***** Input data

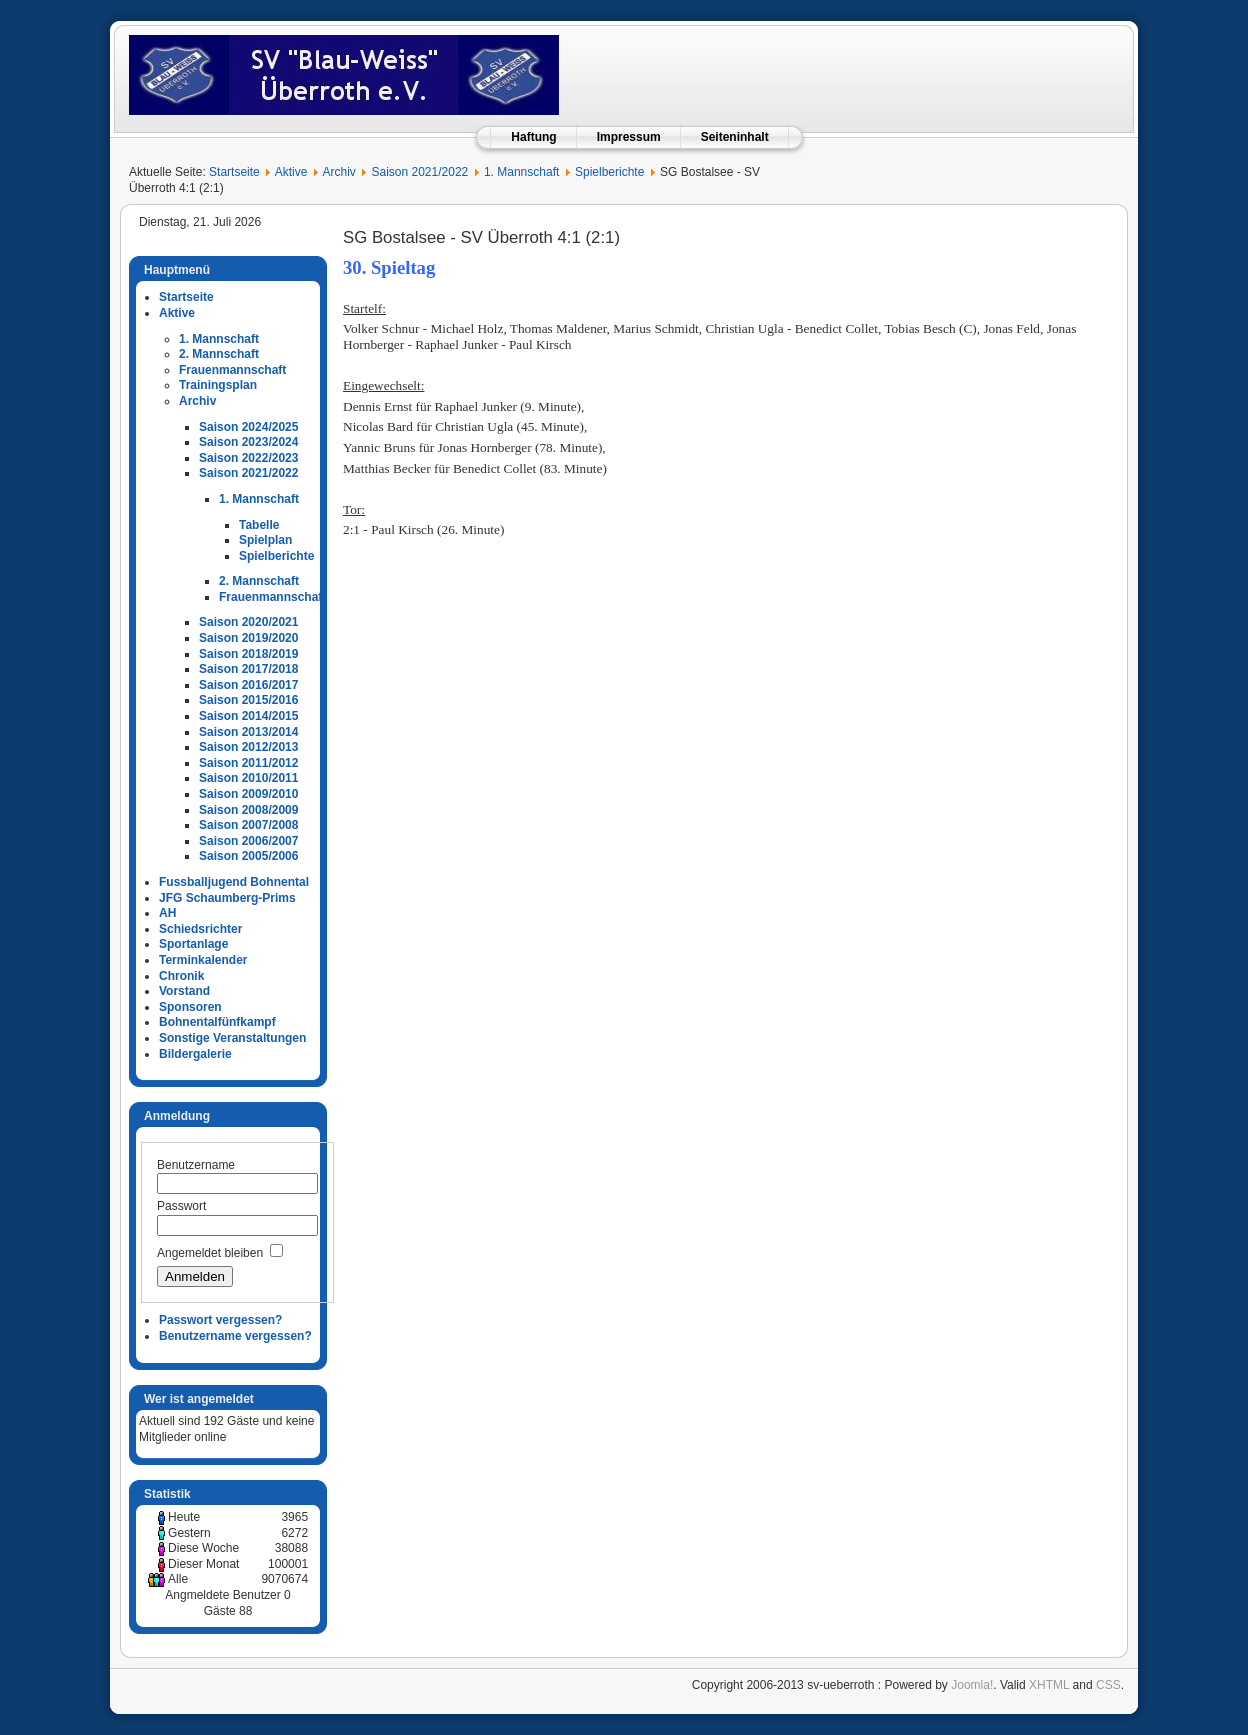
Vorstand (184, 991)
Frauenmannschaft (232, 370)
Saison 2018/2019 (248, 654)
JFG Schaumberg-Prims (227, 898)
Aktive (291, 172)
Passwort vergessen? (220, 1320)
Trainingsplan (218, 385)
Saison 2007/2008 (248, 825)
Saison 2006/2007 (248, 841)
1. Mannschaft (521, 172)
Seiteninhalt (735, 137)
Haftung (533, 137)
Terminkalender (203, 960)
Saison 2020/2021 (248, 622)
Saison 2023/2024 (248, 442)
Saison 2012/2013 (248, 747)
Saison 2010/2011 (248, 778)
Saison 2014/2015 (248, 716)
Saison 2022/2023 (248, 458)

**********

What you need to do → Please format the entries above as a numbered list, leaving out blank lines and the picture.

Solution to this task →
1. Vorstand (184, 991)
2. Frauenmannschaft (232, 370)
3. Saison 2018/2019 (248, 654)
4. JFG Schaumberg-Prims (227, 898)
5. Aktive (291, 172)
6. Passwort vergessen? (220, 1320)
7. Trainingsplan (218, 385)
8. Saison 2007/2008 (248, 825)
9. Saison 2006/2007 (248, 841)
10. 1. Mannschaft (521, 172)
11. Seiteninhalt (735, 137)
12. Haftung (533, 137)
13. Terminkalender (203, 960)
14. Saison 2020/2021 (248, 622)
15. Saison 2023/2024 (248, 442)
16. Saison 2012/2013 (248, 747)
17. Saison 2010/2011 (248, 778)
18. Saison 2014/2015 (248, 716)
19. Saison 2022/2023 (248, 458)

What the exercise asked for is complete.